* _Page excerpt_
=== Section Start ===

Seeing Black Lines and Squiggles
Friday night, a week ago, as I was working on my computer, I began to notice a black line—something a little cobwebby at the bottom of my left eye. I thought it was likely simple eyestrain and closed my eyes for a moment, certain that it would be gone when I reopened them.
Nope, still there.
This time, there were two black lines and a squiggle of some kind between them.
I'm no stranger to eye floaters. I have numerous floaters in my eyes. I lived in Minneapolis in the very early '70s for a short time, and while sledding in the snow with my children, my sled went airborne. When I came down, I hit the ground very hard and was left with a number of floaters in my eyes—at least that's what I was told by the ophthalmologist I saw at the time. They've been there since I was 26.
Whatever this was now, it was behaving like a floater. When I tried to actually look at it, it moved away or was gone.
I included this rough sketch because I wrote an article after I began having ocular migraines and also attached a sketch. Many who have seen it said it was the first time they have seen the exact same thing they see and realized they might be having ocular migraines. I am hoping this very crude drawing will make readers realize that a lot of us have "junk" floating around in our eyes, especially as we age. They're likely harmless, but if you're ever concerned about them, contact your doctor right away.
Could It Be Retinal Detachment?
I have a friend who is going through a retinal detachment, and she said it began with a black spot in her eye. I just wasn't sure exactly what this was, so I called my ophthalmologist's office but only got the answering machine, which told me to call back in 15 minutes if I didn't receive a callback.
I waited 20 minutes, then called the nurse on call at Ochsner. She told me to go to the ER immediately when I described what I was seeing and feeling. She said it was likely nothing, but with anything that concerns the eyes, it's better to err on the side of caution.
I woke my husband, and he dressed lightning fast. Twenty minutes later, we were checking in at Ochsner's ER. They put me in a room fairly quickly. A young man came in, introduced himself, and told us he would be a doctor in three months. Good enough for me. He examined my eye before he was joined by another doctor, and together, they took an ultrasound of both of my eyes.
They told me the retina looked fine except for a small puffed-up part on one edge. (This was later ruled out as not being noteworthy.)

=== Section End ===

* _Aim of the task_
Please answer from the page excerpt about seeing black lines in the eye: whom did the writer call after waiting 20 minutes?

* _Study material_
=== Section Start ===

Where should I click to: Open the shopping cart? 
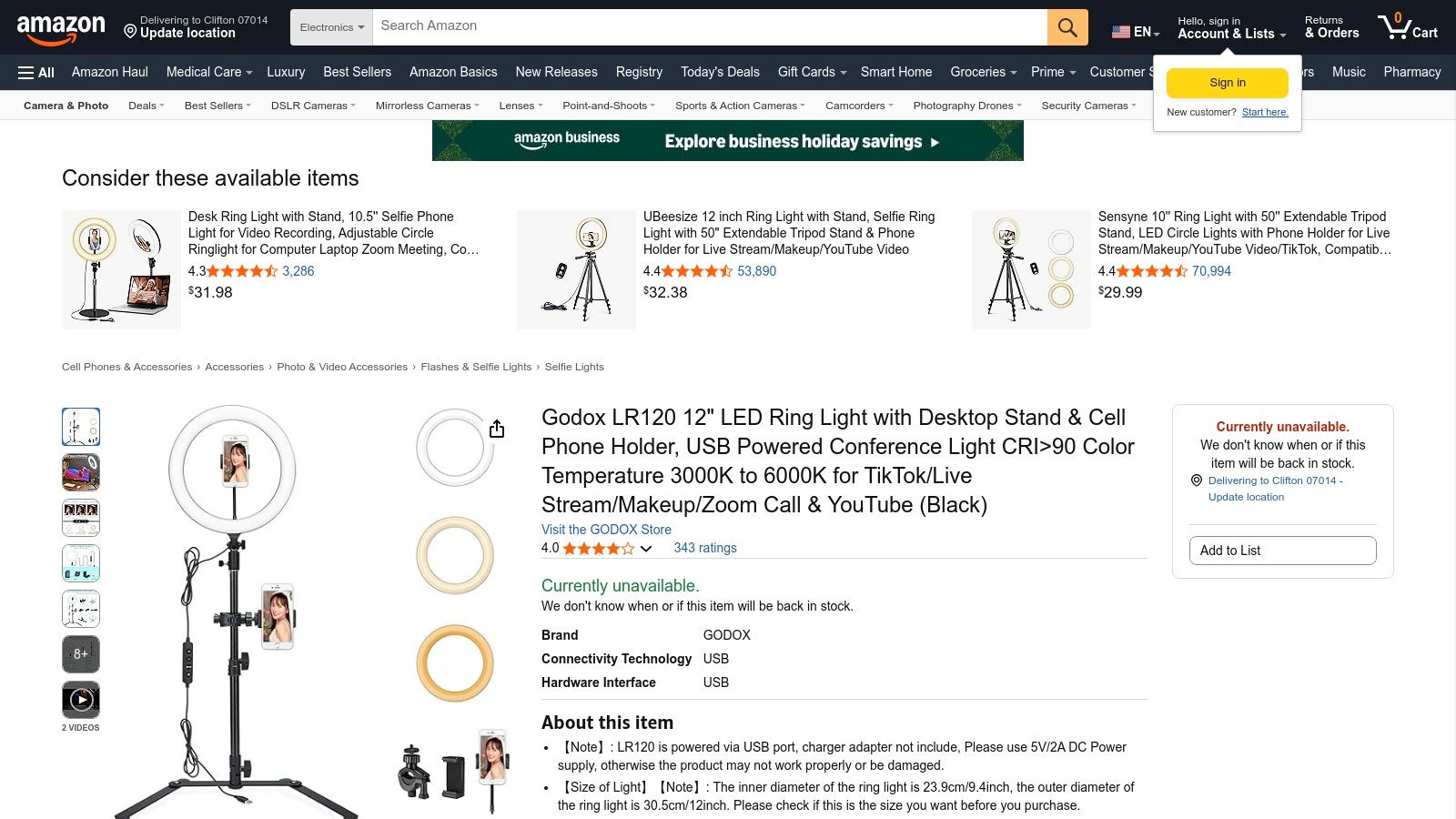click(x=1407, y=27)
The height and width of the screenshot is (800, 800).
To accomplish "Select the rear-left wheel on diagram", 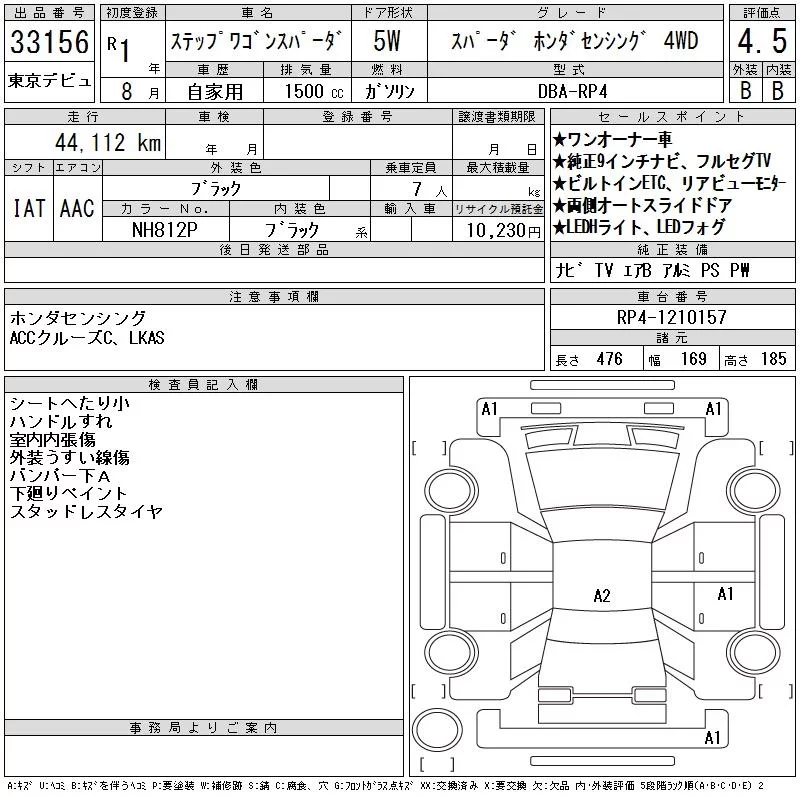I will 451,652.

=== Section End ===
=== Section Start ===

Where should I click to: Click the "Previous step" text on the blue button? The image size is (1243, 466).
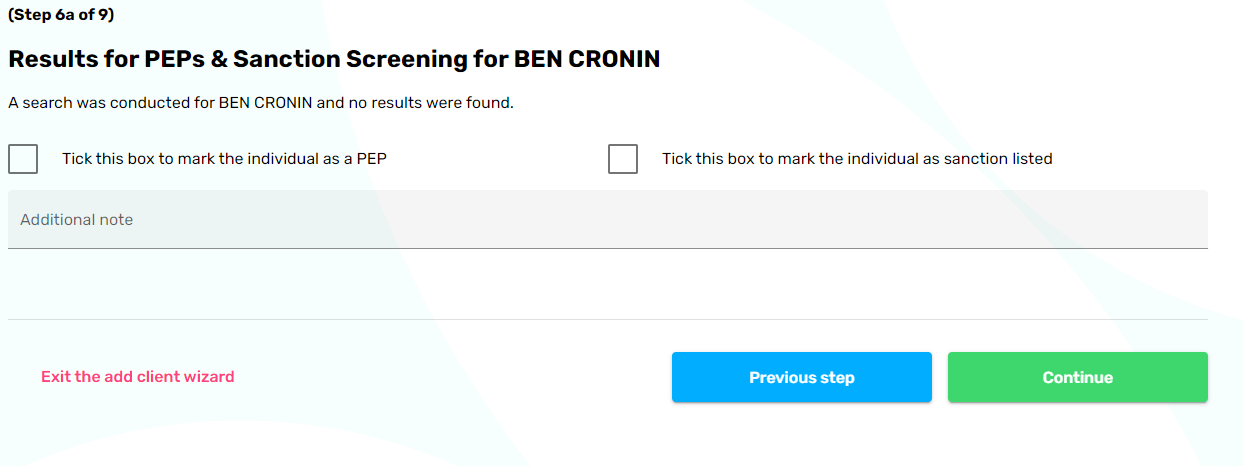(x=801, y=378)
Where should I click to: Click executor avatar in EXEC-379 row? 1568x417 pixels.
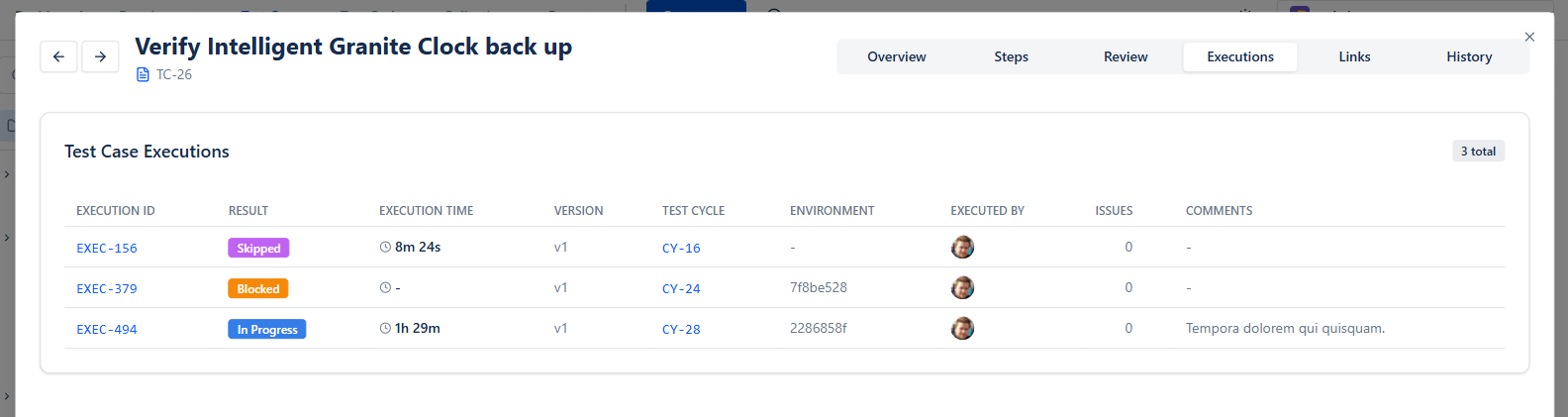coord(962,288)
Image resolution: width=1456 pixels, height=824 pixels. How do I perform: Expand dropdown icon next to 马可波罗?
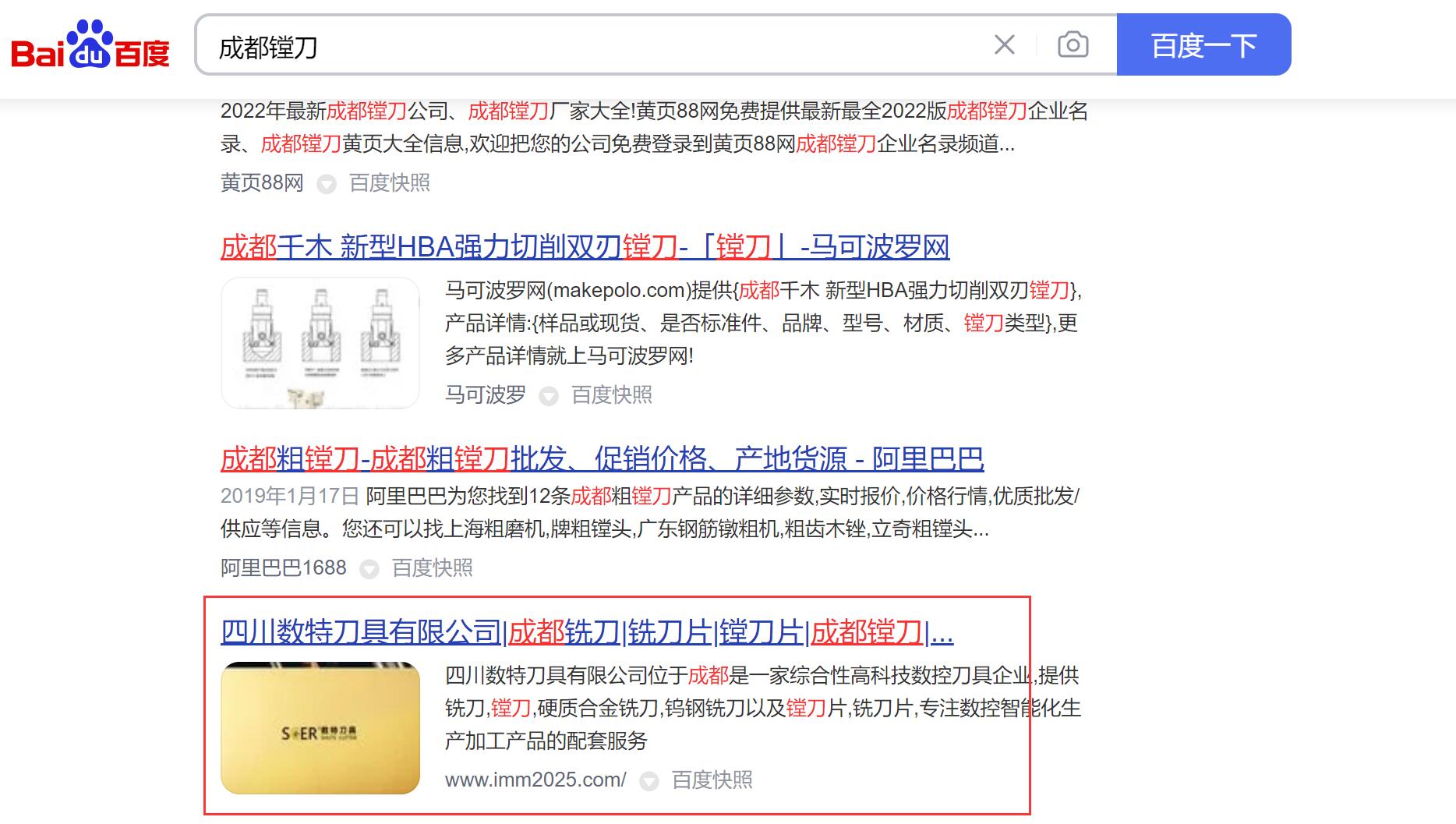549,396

=== Section End ===

* _Output of the exercise_
The nurse on call at Ochsner.